In diesem Buch begegnet die Autorin der Angst, dem Kind in sich und ihrer eigenen Wahrheit auf einer Reise, die leise beginnt, aber tief berührt. Zwischen Alltag und innerer Weite entfaltet sich eine Geschichte über Mut, Loslassen, Verantwortung und die stille Kraft, die in jedem Atemzug liegt. Ein leises, starkes Buch über die Schönheit des Unfertigen, die Freiheit des Wählens und die Ordnung, die aus dem Herzen wächst. Für alle, die spüren wollen, dass Heilung kein Ziel, sondern ein Prozess ist - und dass wir oft schon alles in uns tragen, was wir suchen.

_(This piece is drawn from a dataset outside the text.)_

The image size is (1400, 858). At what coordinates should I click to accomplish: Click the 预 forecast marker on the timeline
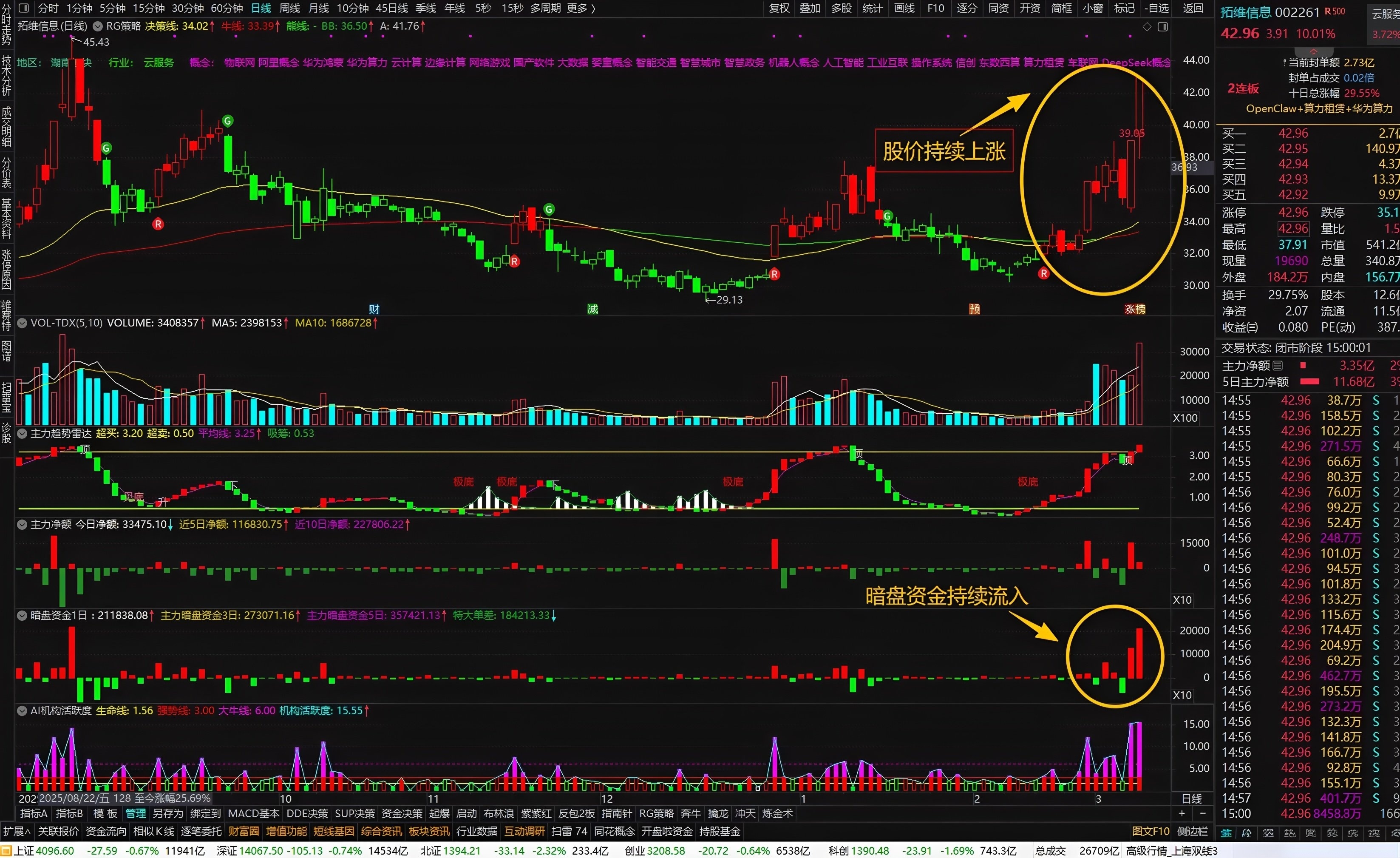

Über die Autor*innen ist wenig bekannt. Ihre Worte sollen stärker sein, als ihre Namen. Schon früh begannen sie anderen zuzuhören und Geschichten ernst zu nehmen, nicht aus Neugier, sondern aus Mitgefühl.
Sie interessieren sich für das, was weitergegeben wird, ohne ausgesprochen zu werden: Erinnerungen, Prägungen, Haltungen. Für die leisen Spuren der Vergangenheit im Heute.
Mit ihren Texten schaffen sie Räume für Erinnerung und Begegnung. Sie schreiben über das, was war, um zu verstehen, was uns trägt und was wir weitergeben wollen. Dieses Buch lädt dazu ein, innezuhalten, zuzuhören und den eigenen Platz in der Geschichte bewusster einzunehmen.